Cisco maximum-paths Explained: ECMP, CEF Hashing, and Real Traffic Distribution

The Cisco maximum-paths command determines how many eligible equal-cost routes a routing protocol may install for the same destination. It is the control-plane permission that allows multiple next hops to reach the routing table and forwarding table. It does not independently decide whether traffic is distributed per session, per flow, or per packet. That forwarding decision is normally performed by Cisco Express Forwarding, or CEF.

maximum-paths 1
One installed path
The routing process selects one usable next hop for the prefix, even if other equal candidates exist
maximum-paths 2 or 4
Multiple installed paths
Up to the configured number of eligible next hops may be installed for CEF load sharing

The short answer

In a Cisco environment, the following command does not mean that every route automatically uses two paths:

maximum-paths 2

It means:

For a destination that has multiple paths meeting the routing protocol’s multipath eligibility rules, install as many as two of those paths into the routing table and forwarding table.

Likewise:

maximum-paths 4

allows as many as four eligible paths to be installed.

The command is therefore a maximum, not a guarantee. If only one path qualifies, only one path is installed. If six paths qualify and the command is set to four, only four can be installed for that prefix.

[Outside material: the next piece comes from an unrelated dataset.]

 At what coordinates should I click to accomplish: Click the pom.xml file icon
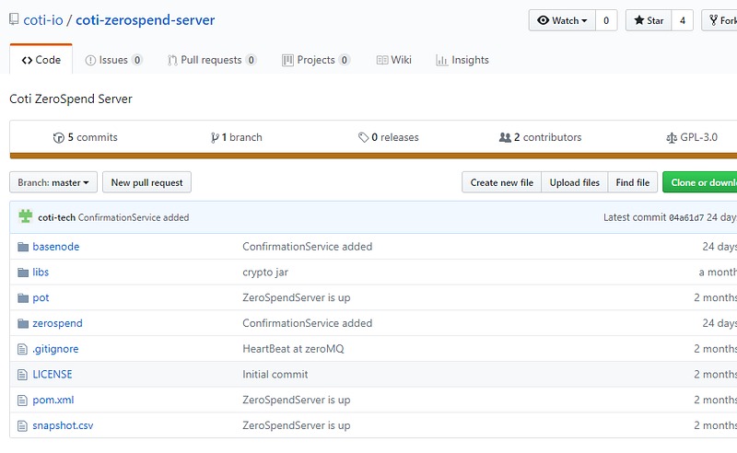(x=24, y=401)
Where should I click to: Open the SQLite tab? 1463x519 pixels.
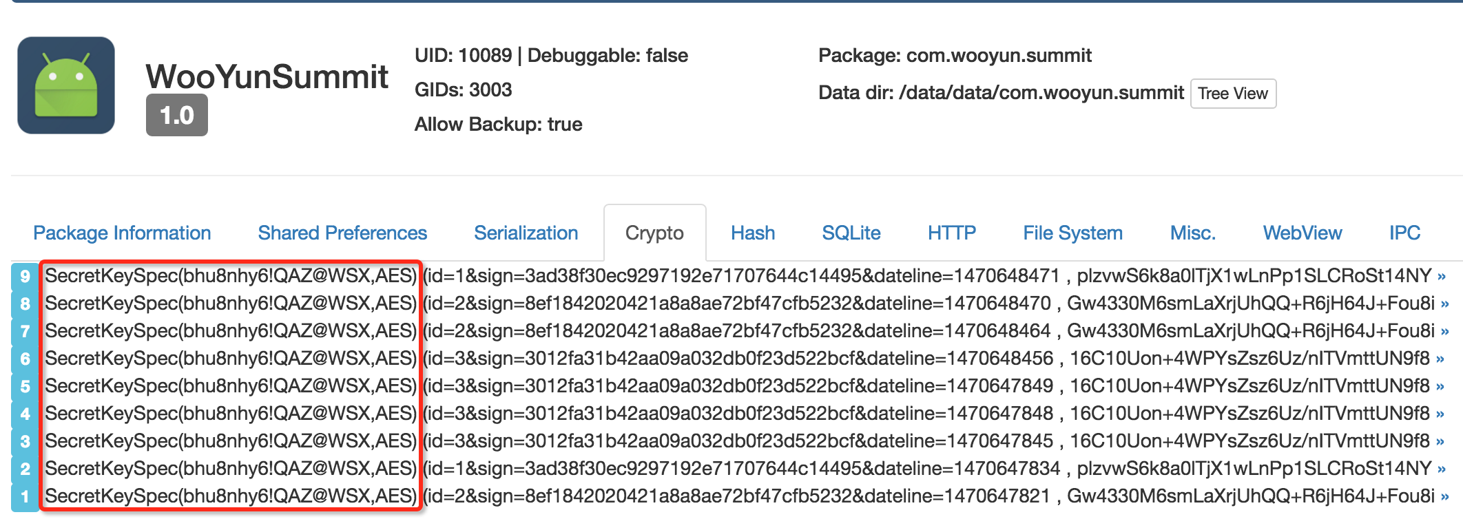pyautogui.click(x=851, y=233)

The control plane and data plane have different jobs

Routing protocol learns candidate paths
BGP, OSPF, EIGRP, IS-IS, or static routing
Protocol selects eligible multipaths
Subject to metric, path attributes, and maximum-paths
RIB installs multiple next hops
The routing table represents the usable paths
CEF programs the FIB and adjacency table
A hash maps traffic to one of the installed next hops
Fig. 1: The routing protocol determines which paths may be used. CEF determines how forwarding is distributed across those paths.
Component Primary responsibility What it does not decide
Routing protocol Learns routes, compares candidates, and identifies eligible paths Which individual production packet uses which path
maximum-paths Limits how many eligible paths may be installed The hashing fields or forwarding algorithm
RIB Maintains the selected routing entries and next hops High-speed packet switching
CEF and hardware forwarding Programs the forwarding state and maps traffic to next hops Whether a BGP path qualifies as a multipath

What changes between maximum-paths 2 and maximum-paths 4?

The number changes the largest ECMP set the routing process may install for a destination.

maximum-paths 1
One active next hop
Additional paths may remain in the protocol database as alternatives but are not installed as equal forwarding paths
maximum-paths 2
Up to two next hops
Useful for dual circuits, dual peers, or two equal routed uplinks
maximum-paths 4
Up to four next hops
Useful for four-way routed fabrics, multiple WAN paths, or leaf-spine designs

Increasing the value does not automatically increase throughput. Additional paths provide more forwarding choices only when:

  • The routing protocol has multiple qualifying paths
  • The platform supports the requested ECMP width
  • The routes resolve to usable and distinct next hops
  • The traffic contains enough independent flows to spread across those next hops
  • No policy or path attribute makes the routes unequal

Is Cisco ECMP per session, per flow, or per packet?

In most modern Cisco enterprise deployments, ECMP forwarding is per flow. The forwarding hardware calculates a deterministic hash from selected packet-header fields and maps the resulting hash to one member of the ECMP set.

The exact fields depend on the platform, software release, address family, tunnel type, and configured load-balancing mode. Common inputs include:

  • Source IP address
  • Destination IP address
  • IP protocol
  • Source transport port
  • Destination transport port
  • Additional entropy from labels, tunnel fields, or inner headers when supported
  • A platform-specific or device-specific hash seed

Practical interpretation: packets belonging to the same TCP or UDP conversation normally remain on the same next hop, while different conversations may be assigned to different next hops.

What does “per session” really mean?

Engineers often say that ECMP is “per session.” That is generally acceptable shorthand, but per flow is more precise.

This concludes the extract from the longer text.